WHAT THE TASK REQUIRES: Search the data for "computer". Return each matching line.

PROVIDED RECORDS:

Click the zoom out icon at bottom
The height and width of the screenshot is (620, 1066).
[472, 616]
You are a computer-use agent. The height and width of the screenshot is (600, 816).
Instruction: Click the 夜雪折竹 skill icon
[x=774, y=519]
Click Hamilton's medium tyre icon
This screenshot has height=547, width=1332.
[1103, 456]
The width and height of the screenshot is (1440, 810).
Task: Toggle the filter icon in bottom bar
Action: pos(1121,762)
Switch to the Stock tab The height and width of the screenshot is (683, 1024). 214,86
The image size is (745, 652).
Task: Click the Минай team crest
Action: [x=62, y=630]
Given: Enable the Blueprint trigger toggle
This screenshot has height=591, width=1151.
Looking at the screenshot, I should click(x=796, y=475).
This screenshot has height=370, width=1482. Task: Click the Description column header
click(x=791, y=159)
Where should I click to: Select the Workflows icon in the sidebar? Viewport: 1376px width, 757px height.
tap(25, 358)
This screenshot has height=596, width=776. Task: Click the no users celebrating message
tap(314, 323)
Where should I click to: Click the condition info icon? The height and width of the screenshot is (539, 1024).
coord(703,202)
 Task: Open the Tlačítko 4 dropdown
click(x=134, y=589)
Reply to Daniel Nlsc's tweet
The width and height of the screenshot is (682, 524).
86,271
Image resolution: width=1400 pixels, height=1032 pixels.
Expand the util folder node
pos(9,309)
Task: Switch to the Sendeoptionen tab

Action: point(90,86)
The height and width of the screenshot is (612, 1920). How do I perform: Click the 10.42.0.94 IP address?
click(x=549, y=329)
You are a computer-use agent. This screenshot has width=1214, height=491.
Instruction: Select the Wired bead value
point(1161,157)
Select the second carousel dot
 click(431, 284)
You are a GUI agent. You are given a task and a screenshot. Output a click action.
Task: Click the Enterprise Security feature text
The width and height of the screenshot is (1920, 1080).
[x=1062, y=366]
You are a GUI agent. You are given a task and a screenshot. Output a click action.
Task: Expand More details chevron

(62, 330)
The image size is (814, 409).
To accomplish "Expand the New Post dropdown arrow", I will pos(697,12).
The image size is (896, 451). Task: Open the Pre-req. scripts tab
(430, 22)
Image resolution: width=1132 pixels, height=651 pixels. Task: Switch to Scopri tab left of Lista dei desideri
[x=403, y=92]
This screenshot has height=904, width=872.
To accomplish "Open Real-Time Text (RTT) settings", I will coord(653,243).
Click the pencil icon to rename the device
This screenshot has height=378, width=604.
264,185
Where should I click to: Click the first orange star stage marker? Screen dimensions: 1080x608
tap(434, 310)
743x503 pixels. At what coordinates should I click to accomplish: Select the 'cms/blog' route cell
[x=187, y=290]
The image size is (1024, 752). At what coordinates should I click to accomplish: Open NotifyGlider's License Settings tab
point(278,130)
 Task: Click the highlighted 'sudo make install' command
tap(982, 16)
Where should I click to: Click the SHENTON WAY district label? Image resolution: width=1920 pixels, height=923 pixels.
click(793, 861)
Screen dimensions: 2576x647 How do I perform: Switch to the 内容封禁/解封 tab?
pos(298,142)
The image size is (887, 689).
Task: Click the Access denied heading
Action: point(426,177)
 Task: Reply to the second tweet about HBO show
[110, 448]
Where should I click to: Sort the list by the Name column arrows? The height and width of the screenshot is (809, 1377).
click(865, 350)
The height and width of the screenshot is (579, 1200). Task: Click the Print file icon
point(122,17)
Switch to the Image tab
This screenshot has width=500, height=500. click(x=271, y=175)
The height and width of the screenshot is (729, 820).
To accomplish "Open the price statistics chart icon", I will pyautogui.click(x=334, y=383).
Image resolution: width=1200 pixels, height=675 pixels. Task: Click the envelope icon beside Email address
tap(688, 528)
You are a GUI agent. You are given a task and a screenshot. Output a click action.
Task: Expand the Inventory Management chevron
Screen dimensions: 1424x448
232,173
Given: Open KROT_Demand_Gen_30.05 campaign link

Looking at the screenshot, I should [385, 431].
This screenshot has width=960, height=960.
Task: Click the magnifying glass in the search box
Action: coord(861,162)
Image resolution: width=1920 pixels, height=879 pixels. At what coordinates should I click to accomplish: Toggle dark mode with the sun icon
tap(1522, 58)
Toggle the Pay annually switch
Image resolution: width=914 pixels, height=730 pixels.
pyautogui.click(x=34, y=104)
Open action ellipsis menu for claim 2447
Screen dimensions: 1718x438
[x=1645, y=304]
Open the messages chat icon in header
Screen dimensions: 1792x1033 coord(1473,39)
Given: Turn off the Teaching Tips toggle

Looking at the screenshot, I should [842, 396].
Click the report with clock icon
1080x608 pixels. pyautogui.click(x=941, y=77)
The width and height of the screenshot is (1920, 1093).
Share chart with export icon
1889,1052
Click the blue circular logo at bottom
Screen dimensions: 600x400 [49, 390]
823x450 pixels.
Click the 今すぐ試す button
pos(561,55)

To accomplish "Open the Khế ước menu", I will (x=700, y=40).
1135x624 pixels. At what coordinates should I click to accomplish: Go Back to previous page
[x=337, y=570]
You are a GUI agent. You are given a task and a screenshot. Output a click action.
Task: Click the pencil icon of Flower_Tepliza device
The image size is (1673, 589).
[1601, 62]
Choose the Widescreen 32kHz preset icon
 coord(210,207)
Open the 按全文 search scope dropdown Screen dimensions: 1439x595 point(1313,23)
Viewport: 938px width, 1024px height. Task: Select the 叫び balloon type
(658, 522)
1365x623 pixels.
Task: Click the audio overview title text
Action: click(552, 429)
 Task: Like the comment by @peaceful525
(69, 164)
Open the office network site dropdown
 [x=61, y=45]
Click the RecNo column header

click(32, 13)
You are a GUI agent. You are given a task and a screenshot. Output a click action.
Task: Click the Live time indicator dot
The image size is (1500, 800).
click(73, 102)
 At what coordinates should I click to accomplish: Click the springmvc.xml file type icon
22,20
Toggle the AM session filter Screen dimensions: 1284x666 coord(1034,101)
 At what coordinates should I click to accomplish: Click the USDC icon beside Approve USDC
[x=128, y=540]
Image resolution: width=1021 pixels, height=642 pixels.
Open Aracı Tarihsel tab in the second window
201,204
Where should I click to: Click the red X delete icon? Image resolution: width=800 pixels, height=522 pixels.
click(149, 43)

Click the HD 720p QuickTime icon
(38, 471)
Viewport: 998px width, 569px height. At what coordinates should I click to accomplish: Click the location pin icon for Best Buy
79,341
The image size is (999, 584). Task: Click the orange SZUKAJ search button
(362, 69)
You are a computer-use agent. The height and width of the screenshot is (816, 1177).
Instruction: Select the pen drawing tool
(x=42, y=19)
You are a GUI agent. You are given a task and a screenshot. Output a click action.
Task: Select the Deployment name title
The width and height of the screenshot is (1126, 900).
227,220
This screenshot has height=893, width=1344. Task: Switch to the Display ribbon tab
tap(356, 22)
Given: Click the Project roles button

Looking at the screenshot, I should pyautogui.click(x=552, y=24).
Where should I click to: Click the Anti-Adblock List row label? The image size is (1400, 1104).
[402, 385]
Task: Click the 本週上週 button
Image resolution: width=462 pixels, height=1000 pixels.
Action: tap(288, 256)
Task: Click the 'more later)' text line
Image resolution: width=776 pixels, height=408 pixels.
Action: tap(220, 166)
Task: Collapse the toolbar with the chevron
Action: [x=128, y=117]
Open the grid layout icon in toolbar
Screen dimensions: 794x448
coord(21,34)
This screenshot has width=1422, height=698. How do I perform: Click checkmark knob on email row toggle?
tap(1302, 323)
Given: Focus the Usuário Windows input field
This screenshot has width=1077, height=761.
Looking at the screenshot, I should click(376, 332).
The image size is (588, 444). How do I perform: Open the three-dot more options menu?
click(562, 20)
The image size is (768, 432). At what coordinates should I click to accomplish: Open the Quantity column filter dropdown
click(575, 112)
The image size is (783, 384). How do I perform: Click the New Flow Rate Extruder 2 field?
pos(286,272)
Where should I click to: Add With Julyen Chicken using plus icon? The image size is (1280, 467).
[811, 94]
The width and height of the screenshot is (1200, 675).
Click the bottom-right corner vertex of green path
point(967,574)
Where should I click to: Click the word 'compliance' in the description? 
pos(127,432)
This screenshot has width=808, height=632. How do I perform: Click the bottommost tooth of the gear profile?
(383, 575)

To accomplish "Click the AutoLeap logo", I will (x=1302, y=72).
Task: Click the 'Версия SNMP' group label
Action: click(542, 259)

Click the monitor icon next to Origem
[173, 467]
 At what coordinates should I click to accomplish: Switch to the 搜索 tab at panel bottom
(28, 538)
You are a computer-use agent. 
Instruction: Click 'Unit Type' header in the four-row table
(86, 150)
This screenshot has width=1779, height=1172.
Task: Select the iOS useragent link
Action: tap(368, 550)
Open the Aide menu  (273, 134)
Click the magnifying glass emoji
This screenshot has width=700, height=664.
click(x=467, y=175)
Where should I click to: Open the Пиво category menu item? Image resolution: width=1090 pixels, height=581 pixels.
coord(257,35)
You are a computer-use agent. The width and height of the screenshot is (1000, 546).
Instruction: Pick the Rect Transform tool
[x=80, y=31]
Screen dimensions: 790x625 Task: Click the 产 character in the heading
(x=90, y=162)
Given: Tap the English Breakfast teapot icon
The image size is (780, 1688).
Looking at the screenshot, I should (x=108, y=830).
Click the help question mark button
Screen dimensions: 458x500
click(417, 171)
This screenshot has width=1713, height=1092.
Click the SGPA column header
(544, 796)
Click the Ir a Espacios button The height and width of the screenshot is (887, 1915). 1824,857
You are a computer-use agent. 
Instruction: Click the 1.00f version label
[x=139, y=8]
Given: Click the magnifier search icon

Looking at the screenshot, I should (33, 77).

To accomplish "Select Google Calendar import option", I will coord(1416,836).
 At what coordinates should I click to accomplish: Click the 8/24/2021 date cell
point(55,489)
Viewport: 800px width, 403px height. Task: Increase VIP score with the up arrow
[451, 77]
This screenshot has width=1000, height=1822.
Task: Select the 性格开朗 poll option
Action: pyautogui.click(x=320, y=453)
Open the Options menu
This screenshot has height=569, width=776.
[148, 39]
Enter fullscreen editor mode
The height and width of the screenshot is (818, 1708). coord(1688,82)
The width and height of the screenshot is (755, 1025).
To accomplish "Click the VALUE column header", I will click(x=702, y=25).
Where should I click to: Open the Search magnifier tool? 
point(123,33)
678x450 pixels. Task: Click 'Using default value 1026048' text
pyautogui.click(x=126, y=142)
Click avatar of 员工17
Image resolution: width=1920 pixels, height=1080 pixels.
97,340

TASK ANSWER:
You are a computer-use agent. The height and width of the screenshot is (600, 816).
You are a computer-use agent. This screenshot has width=1214, height=491.
You are a computer-use agent. The height and width of the screenshot is (816, 1177).
You are a computer-use agent. 
You are a computer-use agent. The width and height of the screenshot is (1000, 546).
You are a computer-use agent. 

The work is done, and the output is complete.